Em Portugal, os investigadores não ficaram indiferentes a esta tendência observando-
se um ponto de viragem na investigação da história da contabilidade, com o
surgimento de uma comissão destinada ao seu estudo (Centro de Estudos de História
da Contabilidade da Associação Portuguesa de Técnicos de Contabilidade). No
presente período, também se notou um crescente interesse sobre esta temática
através da qualidade e do número de investigações realizadas (Faria, 2008).
Não obstante ao desenvolvimento observado, a investigação na história da
contabilidade ainda está longe do nível pretendido. Por exemplo, no que diz respeito
aos universitários portugueses os números demonstram que esta área não é
suficientemente atrativa para a realização de uma investigação científica, continuando
a privilegiar outras áreas como a contabilidade financeira, pública ou de gestão (Faria,
2008). Nesse sentido, esta situação pode ser confirmada através da insuficiência de
publicações, porque até ao ano de 2012, apenas surgiram quinze dissertações de
mestrado e uma tese de doutoramento (Barbedo e Bandeira, 2013).

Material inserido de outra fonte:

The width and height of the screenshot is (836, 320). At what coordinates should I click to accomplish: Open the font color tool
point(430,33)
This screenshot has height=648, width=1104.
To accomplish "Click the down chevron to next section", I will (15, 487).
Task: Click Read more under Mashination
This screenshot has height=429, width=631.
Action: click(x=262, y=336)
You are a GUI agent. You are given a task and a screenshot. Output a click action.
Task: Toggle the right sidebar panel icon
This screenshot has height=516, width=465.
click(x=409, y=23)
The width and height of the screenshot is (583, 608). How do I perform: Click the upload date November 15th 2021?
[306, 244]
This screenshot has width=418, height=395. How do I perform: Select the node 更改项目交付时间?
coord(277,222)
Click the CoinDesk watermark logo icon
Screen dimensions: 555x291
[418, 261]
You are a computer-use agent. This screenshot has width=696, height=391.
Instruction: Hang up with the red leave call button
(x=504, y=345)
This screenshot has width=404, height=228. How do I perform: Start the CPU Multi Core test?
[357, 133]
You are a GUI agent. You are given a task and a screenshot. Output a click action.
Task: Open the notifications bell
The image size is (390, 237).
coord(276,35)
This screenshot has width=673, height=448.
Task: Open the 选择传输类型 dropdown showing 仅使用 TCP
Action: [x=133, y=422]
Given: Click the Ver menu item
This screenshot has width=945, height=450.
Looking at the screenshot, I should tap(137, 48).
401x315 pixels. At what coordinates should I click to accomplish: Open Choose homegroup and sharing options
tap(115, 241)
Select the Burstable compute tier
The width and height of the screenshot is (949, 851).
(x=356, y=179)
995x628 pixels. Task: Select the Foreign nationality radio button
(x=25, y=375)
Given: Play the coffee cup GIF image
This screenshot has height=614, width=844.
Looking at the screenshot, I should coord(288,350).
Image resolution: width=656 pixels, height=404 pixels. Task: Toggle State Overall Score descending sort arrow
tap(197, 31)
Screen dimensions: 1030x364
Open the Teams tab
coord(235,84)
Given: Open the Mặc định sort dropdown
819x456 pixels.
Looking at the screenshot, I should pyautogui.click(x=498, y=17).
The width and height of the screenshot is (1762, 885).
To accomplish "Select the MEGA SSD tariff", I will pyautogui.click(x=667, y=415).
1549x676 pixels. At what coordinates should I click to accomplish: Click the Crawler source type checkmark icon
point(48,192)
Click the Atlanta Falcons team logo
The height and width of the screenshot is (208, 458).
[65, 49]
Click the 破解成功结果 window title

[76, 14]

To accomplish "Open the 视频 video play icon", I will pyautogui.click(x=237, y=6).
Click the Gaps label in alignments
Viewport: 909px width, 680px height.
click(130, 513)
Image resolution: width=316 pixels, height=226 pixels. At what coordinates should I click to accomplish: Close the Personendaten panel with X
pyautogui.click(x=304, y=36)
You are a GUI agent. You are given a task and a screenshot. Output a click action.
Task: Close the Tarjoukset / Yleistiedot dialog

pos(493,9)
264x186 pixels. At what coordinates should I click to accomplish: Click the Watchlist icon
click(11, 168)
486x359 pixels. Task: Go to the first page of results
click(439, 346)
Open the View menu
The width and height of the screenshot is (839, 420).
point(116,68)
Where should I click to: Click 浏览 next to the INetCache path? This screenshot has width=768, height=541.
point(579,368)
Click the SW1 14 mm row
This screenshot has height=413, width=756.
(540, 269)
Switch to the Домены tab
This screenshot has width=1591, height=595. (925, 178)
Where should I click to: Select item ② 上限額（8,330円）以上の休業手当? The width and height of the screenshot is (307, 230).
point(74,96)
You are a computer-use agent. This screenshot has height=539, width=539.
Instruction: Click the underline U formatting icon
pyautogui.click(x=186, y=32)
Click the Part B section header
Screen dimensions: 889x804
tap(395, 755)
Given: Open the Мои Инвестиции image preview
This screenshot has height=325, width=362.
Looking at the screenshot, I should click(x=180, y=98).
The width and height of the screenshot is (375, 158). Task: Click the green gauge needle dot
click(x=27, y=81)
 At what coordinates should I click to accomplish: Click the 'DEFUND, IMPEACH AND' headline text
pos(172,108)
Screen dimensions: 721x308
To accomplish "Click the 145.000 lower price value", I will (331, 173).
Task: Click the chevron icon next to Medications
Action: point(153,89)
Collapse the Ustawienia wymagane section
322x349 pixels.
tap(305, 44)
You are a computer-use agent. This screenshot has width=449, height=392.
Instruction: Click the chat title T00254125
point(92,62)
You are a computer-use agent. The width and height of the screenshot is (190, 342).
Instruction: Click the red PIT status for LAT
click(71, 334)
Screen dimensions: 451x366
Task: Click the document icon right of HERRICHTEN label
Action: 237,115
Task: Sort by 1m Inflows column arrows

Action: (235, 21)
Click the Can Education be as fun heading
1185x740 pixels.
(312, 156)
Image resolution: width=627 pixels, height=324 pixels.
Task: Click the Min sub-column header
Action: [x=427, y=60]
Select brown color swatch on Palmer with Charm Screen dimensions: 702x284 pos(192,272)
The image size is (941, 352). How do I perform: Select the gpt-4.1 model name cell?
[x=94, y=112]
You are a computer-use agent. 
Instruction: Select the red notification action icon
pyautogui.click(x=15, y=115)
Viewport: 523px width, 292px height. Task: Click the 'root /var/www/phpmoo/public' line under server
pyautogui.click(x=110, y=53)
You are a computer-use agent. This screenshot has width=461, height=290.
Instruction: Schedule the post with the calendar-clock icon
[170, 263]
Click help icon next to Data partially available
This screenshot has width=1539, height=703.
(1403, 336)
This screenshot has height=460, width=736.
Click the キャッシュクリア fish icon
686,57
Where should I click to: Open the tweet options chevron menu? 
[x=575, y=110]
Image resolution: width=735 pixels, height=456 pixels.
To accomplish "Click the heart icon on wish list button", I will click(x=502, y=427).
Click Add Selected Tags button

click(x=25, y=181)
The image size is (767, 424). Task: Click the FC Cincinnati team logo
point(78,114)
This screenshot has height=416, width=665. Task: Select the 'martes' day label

Apesar de ser um domínio pouco explorado, o nosso país pode proporcionar a
qualquer pessoa uma pluralidade de objetos de estudo que permitirão aprofundar o
conhecimento do passado contabilístico. Portugal é considerado como uma das
nações mais antigas da europa apresentando uma longa, rica e fascinante história
(Carnegie, 2005).
Em suma, como na contabilidade a mudança é universal não devemos desvalorizar o
seu passado, porque o pensamento e a prática contabilística contemporânea podem
aparecer sob a forma momentânea e arbitrária (Carnegie e Napier, 2012). Nesse
sentido, todos os investigadores que são atraídos pelo passado contabilístico
assumem o papel de agentes de mudança porque são responsáveis por construir uma
contabilidade e sociedade digna (Gomes et al, 2011; Previts et al., 1990a).